Noam Chomsky brings some important facts and analysis to direct light with this piece in Counterpunch.

“Terror” is a term that rightly arouses strong emotions and deep concerns. The primary concern should, naturally, be to take measures to alleviate the threat, which has been severe in the past, and will be even more so in the future. To proceed in a serious way, we have to establish some guidelines. Here are a few simple ones:

(1) Facts matter, even if we do not like them.

(2) Elementary moral principles matter, even if they have consequences that we would prefer not to face.

(3) Relative clarity matters. It is pointless to seek a truly precise definition of “terror,” or of any other concept outside of the hard sciences and mathematics, often even there. But we should seek enough clarity at least to distinguish terror from two notions that lie uneasily at its borders: aggression and legitimate resistance.

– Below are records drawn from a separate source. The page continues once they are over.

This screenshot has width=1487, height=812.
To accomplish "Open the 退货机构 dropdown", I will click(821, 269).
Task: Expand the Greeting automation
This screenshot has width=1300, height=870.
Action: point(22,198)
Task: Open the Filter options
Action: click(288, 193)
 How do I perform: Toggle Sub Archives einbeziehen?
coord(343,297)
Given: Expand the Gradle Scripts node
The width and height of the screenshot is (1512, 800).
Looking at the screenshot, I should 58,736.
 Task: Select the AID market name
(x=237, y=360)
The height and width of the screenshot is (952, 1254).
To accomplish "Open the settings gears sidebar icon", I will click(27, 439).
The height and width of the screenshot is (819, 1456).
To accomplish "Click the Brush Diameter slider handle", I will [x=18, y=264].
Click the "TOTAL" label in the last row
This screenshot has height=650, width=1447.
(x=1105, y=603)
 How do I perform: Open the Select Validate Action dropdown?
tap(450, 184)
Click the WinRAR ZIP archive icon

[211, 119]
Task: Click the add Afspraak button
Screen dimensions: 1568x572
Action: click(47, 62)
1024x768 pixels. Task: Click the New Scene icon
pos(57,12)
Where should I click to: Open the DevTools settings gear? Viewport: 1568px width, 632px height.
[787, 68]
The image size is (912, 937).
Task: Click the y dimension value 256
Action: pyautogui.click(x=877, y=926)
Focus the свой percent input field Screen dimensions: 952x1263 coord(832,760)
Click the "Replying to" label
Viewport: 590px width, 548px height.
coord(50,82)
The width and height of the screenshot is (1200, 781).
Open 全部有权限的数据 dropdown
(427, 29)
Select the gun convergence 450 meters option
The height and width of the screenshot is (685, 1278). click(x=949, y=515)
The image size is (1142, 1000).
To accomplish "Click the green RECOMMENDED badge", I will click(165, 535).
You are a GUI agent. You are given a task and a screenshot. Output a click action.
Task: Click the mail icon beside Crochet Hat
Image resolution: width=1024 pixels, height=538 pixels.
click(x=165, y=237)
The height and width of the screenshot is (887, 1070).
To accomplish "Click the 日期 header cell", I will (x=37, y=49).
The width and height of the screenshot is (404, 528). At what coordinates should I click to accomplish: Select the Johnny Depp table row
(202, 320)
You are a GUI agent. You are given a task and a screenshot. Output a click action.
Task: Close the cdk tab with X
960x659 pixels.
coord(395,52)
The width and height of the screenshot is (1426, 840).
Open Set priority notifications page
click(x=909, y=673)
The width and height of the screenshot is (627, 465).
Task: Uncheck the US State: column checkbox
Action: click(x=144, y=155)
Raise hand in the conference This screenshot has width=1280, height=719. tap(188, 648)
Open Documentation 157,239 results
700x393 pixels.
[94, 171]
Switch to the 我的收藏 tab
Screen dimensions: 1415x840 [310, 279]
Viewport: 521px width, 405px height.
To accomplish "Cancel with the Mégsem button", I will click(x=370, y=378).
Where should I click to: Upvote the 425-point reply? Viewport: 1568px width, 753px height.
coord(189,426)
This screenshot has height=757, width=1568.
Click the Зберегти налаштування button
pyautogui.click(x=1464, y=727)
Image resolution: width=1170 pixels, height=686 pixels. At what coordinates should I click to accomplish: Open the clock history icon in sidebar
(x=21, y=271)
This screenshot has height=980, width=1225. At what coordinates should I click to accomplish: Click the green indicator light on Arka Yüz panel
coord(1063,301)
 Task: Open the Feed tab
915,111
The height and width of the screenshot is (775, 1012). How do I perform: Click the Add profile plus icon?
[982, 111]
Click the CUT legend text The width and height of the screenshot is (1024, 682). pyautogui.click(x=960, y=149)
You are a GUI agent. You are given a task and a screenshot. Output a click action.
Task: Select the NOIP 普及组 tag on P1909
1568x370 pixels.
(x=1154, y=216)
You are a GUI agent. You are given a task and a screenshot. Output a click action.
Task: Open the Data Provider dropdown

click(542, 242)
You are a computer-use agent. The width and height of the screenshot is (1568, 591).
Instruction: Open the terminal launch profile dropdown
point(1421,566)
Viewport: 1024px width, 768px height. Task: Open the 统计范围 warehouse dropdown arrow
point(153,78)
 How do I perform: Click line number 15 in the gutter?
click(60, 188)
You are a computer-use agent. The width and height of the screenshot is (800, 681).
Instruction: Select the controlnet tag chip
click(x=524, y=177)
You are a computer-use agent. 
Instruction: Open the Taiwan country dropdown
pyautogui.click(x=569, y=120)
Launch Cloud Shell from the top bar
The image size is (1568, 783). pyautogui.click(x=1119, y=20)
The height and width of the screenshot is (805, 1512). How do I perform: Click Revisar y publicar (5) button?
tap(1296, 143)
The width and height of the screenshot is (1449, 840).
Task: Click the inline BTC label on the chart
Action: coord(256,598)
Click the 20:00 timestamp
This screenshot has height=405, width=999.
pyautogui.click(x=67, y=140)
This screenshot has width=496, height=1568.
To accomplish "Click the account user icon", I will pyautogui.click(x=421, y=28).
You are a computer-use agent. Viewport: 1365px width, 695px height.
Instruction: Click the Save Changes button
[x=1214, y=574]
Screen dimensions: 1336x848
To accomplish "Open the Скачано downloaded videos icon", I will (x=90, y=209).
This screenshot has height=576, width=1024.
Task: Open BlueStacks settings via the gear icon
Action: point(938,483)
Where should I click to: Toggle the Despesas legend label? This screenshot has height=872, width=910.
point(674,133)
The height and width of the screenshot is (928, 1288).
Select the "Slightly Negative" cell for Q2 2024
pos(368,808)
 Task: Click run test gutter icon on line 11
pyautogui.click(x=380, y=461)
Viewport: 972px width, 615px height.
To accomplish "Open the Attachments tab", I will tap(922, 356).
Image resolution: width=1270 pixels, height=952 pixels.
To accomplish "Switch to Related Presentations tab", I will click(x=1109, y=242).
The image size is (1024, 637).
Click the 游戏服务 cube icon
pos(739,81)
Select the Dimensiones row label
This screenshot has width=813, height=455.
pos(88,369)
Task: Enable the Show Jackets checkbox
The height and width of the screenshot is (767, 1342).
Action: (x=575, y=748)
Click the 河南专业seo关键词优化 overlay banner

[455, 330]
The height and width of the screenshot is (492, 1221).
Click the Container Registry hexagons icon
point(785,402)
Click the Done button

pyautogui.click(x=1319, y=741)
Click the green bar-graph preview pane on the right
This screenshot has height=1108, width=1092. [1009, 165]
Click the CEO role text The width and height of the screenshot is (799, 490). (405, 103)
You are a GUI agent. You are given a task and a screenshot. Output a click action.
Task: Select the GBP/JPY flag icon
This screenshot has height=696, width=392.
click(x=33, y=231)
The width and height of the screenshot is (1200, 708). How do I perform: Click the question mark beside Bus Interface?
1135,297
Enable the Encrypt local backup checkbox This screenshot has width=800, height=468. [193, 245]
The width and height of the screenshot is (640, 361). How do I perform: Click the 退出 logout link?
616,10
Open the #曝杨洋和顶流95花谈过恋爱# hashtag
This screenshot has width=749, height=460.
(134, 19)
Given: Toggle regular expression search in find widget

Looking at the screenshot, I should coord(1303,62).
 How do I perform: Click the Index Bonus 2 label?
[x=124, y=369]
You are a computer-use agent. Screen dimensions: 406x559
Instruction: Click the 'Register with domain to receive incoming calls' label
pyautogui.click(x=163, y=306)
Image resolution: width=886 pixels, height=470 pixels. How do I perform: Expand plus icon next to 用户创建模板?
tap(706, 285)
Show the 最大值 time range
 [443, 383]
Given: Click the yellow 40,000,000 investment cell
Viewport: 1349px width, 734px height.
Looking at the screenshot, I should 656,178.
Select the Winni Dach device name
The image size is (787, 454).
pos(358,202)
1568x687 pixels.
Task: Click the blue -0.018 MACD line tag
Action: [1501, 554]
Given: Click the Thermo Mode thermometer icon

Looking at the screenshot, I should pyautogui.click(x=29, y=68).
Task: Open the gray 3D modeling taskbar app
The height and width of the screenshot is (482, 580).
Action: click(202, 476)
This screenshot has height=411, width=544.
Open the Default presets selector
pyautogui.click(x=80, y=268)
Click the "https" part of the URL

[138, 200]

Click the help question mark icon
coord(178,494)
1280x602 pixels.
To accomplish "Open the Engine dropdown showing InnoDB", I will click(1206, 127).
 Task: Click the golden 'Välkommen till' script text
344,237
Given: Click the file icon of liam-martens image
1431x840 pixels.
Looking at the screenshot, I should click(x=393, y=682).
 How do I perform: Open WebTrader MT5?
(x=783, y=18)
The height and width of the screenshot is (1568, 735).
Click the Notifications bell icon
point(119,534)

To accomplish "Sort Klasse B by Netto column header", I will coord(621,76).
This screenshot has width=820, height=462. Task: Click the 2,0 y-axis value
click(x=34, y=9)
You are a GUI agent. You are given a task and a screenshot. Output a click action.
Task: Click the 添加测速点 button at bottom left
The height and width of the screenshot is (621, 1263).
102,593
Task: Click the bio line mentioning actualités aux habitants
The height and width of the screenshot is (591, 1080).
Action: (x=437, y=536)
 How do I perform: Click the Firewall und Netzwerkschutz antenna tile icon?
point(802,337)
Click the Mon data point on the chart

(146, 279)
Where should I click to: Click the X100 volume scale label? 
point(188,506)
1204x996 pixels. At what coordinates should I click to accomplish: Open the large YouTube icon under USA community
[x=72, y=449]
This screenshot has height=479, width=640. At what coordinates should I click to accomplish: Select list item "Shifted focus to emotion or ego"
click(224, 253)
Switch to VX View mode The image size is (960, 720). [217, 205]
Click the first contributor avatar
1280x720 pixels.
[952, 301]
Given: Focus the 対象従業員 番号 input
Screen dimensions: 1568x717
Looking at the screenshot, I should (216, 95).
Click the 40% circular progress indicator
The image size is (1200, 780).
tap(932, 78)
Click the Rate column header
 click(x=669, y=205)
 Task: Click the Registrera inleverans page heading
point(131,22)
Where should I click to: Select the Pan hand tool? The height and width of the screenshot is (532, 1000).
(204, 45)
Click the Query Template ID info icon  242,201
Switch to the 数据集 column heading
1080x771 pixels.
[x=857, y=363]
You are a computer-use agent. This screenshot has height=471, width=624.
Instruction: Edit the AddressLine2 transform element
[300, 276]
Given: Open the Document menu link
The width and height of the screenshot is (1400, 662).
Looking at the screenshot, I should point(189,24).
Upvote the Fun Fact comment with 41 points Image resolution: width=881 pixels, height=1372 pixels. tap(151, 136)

If we accept these guidelines, there are quite constructive ways to deal with the problems of terrorism, which are quite severe. It’s commonly claimed that critics of ongoing policies do not present solutions. Check the record, and I think you will find that there is an accurate translation for that charge: “They present solutions, but I don’t like them.”

Suppose, then, that we accept these simple guidelines. Let’s turn to the “War on Terror.” Since facts matter, it matters that the War was not declared by George W. Bush on 9/11, but by the Reagan administration 20 years earlier.

They came into office declaring that their foreign policy would confront what the President called “the evil scourge of terrorism,” a plague spread by “depraved opponents of civilization itself” in “a return to barbarism in the modern age” (Secretary of State George Shultz). The campaign was directed to a particularly virulent form of the plague: state-directed international terrorism. The main focus was Central America and the Middle East, but it reached to southern Africa and Southeast Asia and beyond.

A second fact is that the war was declared and implemented by pretty much the same people who are conducting the re-declared war on terrorism.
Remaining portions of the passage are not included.